Previously reported prognostic factors affecting the survival of DT patients include younger age, tumor location (particularly extra-abdominal sites), larger tumor size, and close or positive surgical margins, as outlined by He et al [26]. Similarly, Mullen et al. underscored the importance of margin status as a prognostic indicator for postoperative recurrence in DT patients undergoing surgical excision [21]. Focusing on abdominal DTs, our study findings reveal that intra-abdominal localization, larger tumor size, and achieving R0 resection were all independent predictors for recurrence-free survival (RFS) in abdominal DT patients. Prior research has established that patients with abdominal wall DTs generally have better long-term survival outcomes compared to those with intra-abdominal DTs [27,28,29]. Wilkinson et al. conducted a study involving 50 patients with abdominal wall DTs who underwent complete surgical resection. Over a median follow-up period of 5 years, only 8% (4/50) experienced local recurrence. Among the 46 patients who remained disease-free, 13 underwent uncomplicated pregnancies following abdominal mesh repair or without tumor recurrence [27]. In line with these findings, our study demonstrated a significantly higher RFS rate among patients with abdominal wall DTs compared to those with intra-abdominal DTs, with only 3% (4/132) of patients in the AW group experiencing local recurrence during follow-up. Conversely, the local recurrence rate among patients in the IAC group was notably higher at 23.1% (20/94), with all 20 patients experiencing tumor recurrence having tumors larger than 5 cm, and eight patients had tumors exceeding 10 cm in size.

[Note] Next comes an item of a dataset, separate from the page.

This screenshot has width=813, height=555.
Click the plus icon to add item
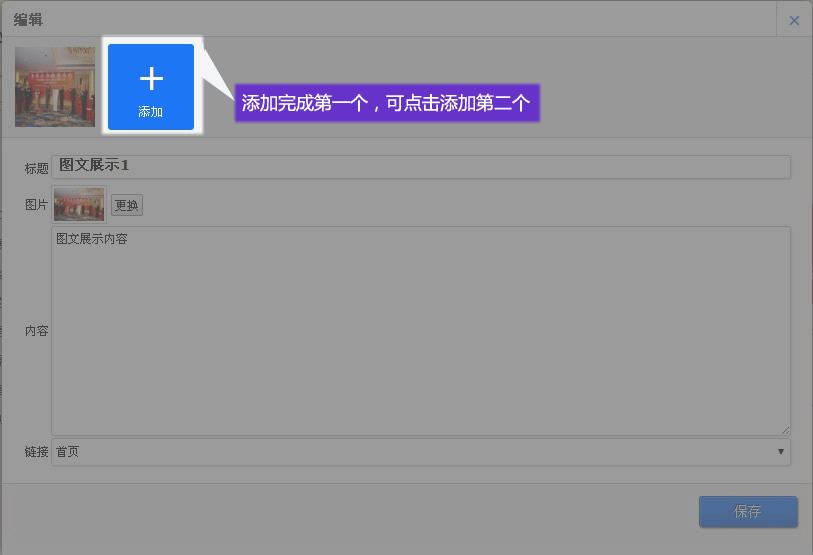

Moreover, among the 20 patients with tumor recurrence in the IAC group, pathology confirmed positive margins in 10 patients. We propose that unlike abdominal wall DTs situated superficially, intra-abdominal lesions, due to their lower incidence and absence of specific initial clinical symptoms, tend to manifest prominently at diagnosis and are closely associated with surrounding vital organs and structures. Achieving radical resection to maximize protection of surrounding organ function is challenging, leading to a significantly heightened risk of local recurrence. Moreover, the muscular and fascial defects arising from extensive resection in abdominal wall DTs can be efficiently addressed through the utilization of synthetic or biological mesh, providing a dependable technical approach to attain R0 resection [30, 31].

Several limitations were observed in the current study. Firstly, being retrospective in nature, our study was susceptible to biases stemming from patient selection and information collection. Secondly, over the nearly 20-year duration of our study, treatment strategies for DTs have evolved, potentially influencing outcomes. Furthermore, initial pathological assessments might lack the thorough evaluation observed in current reports, leading to the absence of crucial information, such as SMA, β-catenin, Desmin, and Ki-67 data, in certain patients. This limitation hindered our ability to assess their prognostic value accurately.

4 Conclusion

Distinct clinicopathological features characterize abdominal wall DTs, typically yielding more favorable prognoses in contrast to intra-abdominal DTs. Through the assurance of achieving negative margins, radical resection can result in satisfactory therapeutic outcomes and prognosis for patients with abdominal wall DTs.